Prompt A:
From the passage on anti-money laundering legislation, reproduce the stretch from "Business persons or" through "high risk factor.".
Prompt B:
In the passage on anti-money laundering legislation, where are the factors suggesting high levels of risk listed?
** Start of Provided passage **
Another sector that merits close scrutiny is section 26, which deals with internal policies, controls and procedures. It seeks to set out further obligations on designated persons to ensure they have procedures and policies in place to make it easier for them to identify any money laundering or terrorist financing that should be brought to the attention of the authorities. At present, many businesses are going through the process of preparing for the coming into force of the GDPR and, similarly, when this legislation comes into force there will be further requirements on designated persons in Ireland to ensure they have fully adequate policies, controls and procedures in place to identify, detect and report any examples of money laundering and terrorist financing.

The legislation replicates the requirements in the directive to identify factors that suggest potentially high levels of risk. The Bill also requires the identification of factors in low levels of risk but the former is more instructive, as high-risk cases are those which need to be watched vigilantly by designated persons. These are listed in the proposed Schedule 4 to the 2010 Act.

Business persons or professional advisers in Ireland must keep mindful of a number of factors for the purpose of ensuring there are no money laundering or terrorist financing processes in operation. One of the geographical risk factors is that the countries where the transaction is coming from or going to would have effective anti-money laundering systems in place. If one identifies countries where there are not effective anti-money laundering systems, that should trigger in one's mind a concern and a high risk factor.
** End of Provided passage **
** Start of Source material **
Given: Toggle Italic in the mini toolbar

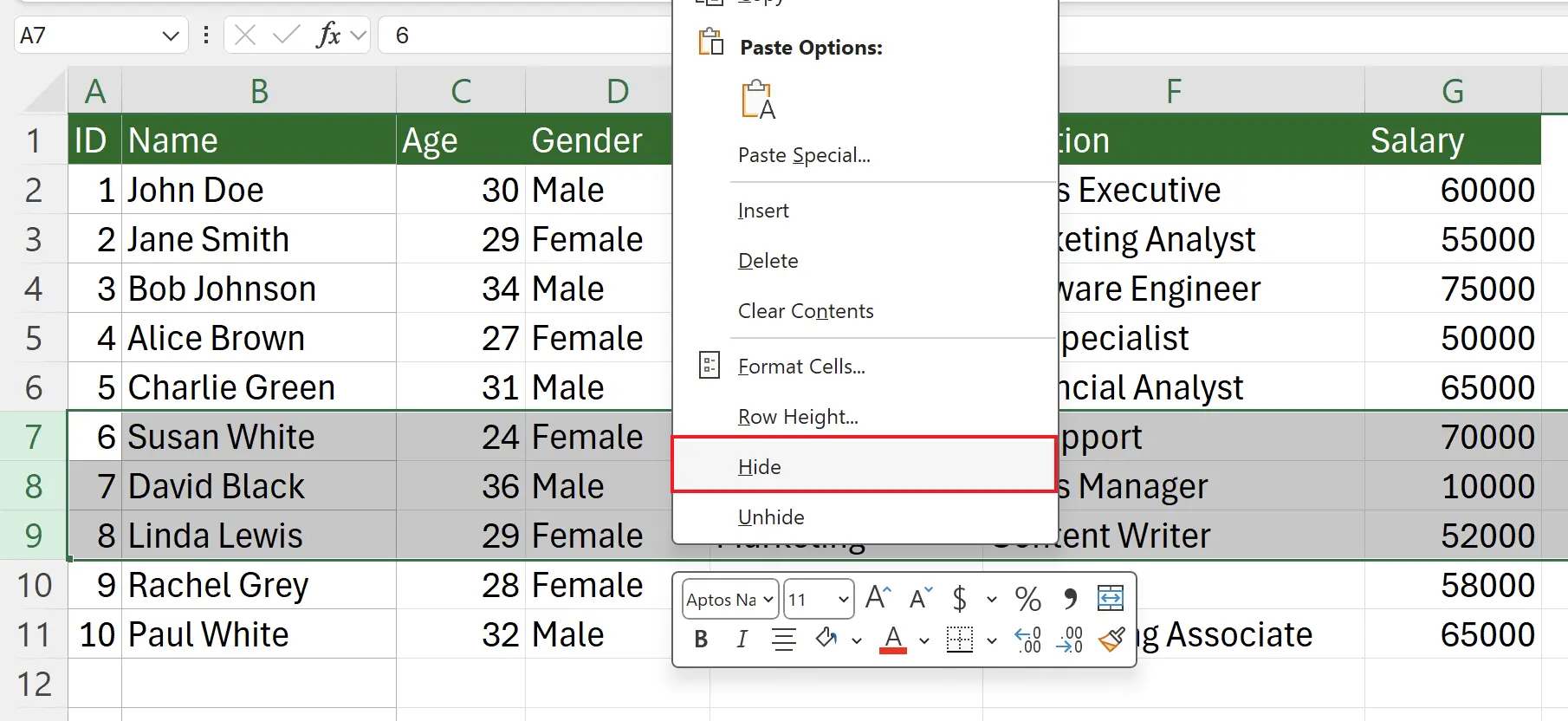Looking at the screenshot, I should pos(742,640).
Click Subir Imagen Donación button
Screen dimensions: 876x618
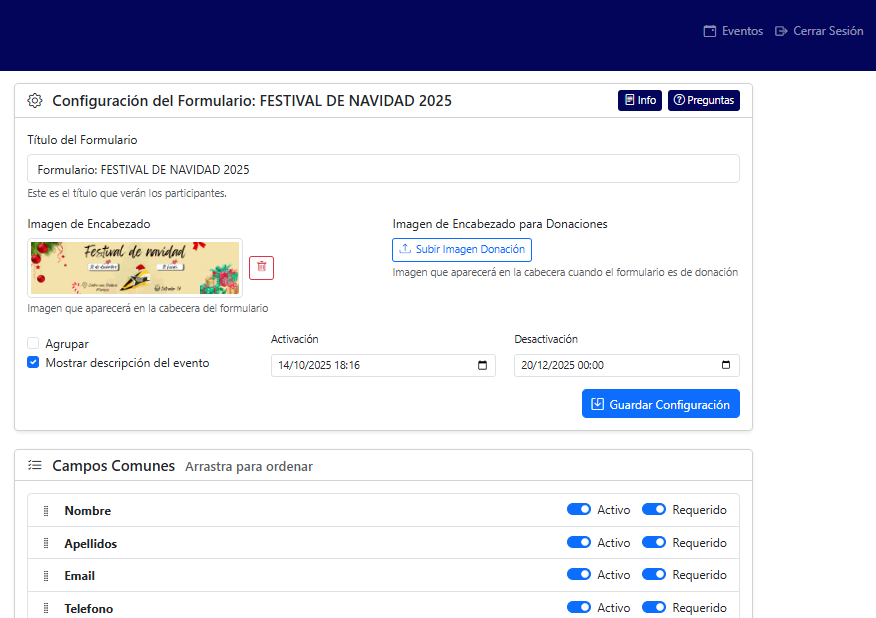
** End of Source material **
Correct answer A:
Business persons or professional advisers in Ireland must keep mindful of a number of factors for the purpose of ensuring there are no money laundering or terrorist financing processes in operation. One of the geographical risk factors is that the countries where the transaction is coming from or going to would have effective anti-money laundering systems in place. If one identifies countries where there are not effective anti-money laundering systems, that should trigger in one's mind a concern and a high risk factor.

Correct answer B:
They are listed in the proposed Schedule 4 to the 2010 Act.